A big screen, powerful camera system, and top-notch performance can eat right into your battery life, but Xiaomi has managed to pack a 6,000-mAh battery into the 17 Ultra (up from 5,410 mAh last year). The jump gives it serious stamina, and this phone can go a couple of days between charges.

I wish Xiaomi had found a way to include Qi2, as magnetic wireless charging is the one thing I missed in switching from the Pixel 10 Pro XL (though you can sort of add it with the photography kit case). The 17 Ultra does support wireless charging at an impressively fast 50-watt rate, but the camera module makes it awkward to use with some wireless chargers. Wired charging goes up to 90 watts with the right adapter (not included).

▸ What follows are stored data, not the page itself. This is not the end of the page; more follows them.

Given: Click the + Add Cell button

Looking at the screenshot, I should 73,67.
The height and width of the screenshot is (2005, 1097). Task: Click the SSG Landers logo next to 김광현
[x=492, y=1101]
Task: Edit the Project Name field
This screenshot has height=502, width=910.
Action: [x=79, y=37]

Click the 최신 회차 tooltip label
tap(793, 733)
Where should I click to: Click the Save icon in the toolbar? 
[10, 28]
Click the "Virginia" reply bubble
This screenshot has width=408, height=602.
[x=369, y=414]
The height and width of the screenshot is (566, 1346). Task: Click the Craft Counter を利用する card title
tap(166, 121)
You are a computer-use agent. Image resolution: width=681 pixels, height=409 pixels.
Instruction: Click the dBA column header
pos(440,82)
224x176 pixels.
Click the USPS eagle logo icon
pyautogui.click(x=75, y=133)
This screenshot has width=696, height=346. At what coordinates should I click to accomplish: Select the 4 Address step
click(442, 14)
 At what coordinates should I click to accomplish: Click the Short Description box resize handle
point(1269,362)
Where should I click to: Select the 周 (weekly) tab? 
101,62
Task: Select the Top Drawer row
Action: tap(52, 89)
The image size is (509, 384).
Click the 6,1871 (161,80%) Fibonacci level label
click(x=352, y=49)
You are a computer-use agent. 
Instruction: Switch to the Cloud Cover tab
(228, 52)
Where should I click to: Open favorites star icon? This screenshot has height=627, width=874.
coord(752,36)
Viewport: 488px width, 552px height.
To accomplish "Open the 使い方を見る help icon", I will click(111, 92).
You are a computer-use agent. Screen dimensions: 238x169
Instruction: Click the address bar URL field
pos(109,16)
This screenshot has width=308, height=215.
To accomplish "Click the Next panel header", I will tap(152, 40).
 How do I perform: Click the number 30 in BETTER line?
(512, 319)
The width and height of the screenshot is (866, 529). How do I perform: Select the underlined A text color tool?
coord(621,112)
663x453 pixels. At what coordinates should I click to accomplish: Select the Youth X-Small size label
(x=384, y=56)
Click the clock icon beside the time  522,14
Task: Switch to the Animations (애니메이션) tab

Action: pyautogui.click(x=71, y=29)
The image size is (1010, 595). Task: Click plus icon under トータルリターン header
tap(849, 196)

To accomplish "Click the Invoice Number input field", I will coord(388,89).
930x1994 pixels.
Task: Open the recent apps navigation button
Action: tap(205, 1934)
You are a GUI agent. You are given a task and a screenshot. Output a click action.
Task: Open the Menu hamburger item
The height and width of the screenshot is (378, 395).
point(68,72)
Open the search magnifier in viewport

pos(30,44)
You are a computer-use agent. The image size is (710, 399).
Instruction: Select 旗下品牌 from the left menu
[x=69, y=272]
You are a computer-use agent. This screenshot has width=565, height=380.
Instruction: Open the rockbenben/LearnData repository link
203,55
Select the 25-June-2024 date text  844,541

Software used to be the big caveat, but I didn’t find much to complain about with the 17 Ultra. Xiaomi’s HyperOS apes iOS in places, and I still don’t the unlabeled quick-settings icons, but it’s mostly perfectly fine. The Leica interface, with minimalist app icons and photography widgets, is much nicer than the slightly cartoonish HyperOS, but it’s very easy to customize. I don’t think bloatware has any place on a flagship phone, so I’m always annoyed to see apps Facebook and TikTok preinstalled.

There’s plenty of AI onboard, if you care, and you can use Google’s Gemini or Xiaomi’s HyperAI for all sorts of photo and video editing, transcription, translation, summarization, and more. It’s not quite as slick and elegant as Google’s Pixel, but you can broadly achieve all the same results.

The Xiaomi 17 Ultra is not officially available in the US, but you can pick it up for £1,299 in the UK (1,499 euros in Europe). The Leitzphone costs £1,799 (1,999 euros). For folks who can get their hands on the global model more easily, it’s a near-flawless flagship contender that will satisfy anyone craving a big, powerful, photography-first phone.